Ultimately, based on the current results, we would be expecting a large proportion (close to 85%) of unvaccinated individuals to become infected, with a small number of vaccinated individuals also getting infected. Running other scenarios where the quarantine process is not implemented results in unvaccinated individuals having a higher chance of becoming infected. This is consistent with the high R0 of measles and the low vaccination rates in the area.
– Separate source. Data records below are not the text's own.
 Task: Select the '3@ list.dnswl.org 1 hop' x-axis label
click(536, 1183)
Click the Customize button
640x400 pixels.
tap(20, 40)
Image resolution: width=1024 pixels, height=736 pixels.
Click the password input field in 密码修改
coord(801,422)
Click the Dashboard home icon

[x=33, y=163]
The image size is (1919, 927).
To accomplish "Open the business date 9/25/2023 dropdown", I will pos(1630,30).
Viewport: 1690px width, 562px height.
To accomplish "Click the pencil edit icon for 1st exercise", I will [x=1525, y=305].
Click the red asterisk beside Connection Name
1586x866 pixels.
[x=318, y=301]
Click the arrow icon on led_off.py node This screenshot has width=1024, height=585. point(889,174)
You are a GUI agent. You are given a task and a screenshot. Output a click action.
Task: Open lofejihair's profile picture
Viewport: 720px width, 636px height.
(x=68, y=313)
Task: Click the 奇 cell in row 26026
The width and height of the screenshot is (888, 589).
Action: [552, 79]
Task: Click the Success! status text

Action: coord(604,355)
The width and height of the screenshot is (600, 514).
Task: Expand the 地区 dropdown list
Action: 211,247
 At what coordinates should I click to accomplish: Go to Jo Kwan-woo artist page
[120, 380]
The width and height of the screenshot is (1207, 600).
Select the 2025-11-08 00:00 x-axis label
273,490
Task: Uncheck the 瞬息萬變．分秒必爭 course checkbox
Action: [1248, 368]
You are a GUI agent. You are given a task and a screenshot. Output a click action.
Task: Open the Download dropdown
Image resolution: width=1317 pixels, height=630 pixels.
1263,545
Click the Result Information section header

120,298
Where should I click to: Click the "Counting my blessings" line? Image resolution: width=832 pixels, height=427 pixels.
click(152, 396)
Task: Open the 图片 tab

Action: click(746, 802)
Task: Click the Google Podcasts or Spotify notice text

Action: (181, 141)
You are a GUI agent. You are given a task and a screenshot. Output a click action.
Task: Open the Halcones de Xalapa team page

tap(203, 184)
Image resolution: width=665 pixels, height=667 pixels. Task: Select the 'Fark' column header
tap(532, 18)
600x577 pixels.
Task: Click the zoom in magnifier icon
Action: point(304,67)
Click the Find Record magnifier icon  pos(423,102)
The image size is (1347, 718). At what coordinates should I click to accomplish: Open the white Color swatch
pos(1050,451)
Nonetheless, these results should be taken with caution, as this simulation is a simplification of reality that does not consider, for example, individuals’ changing their behavior as a function of what is observed; it would be natural to expect some level of precaution, e.g., reducing contact rates, would be observed in such a situation.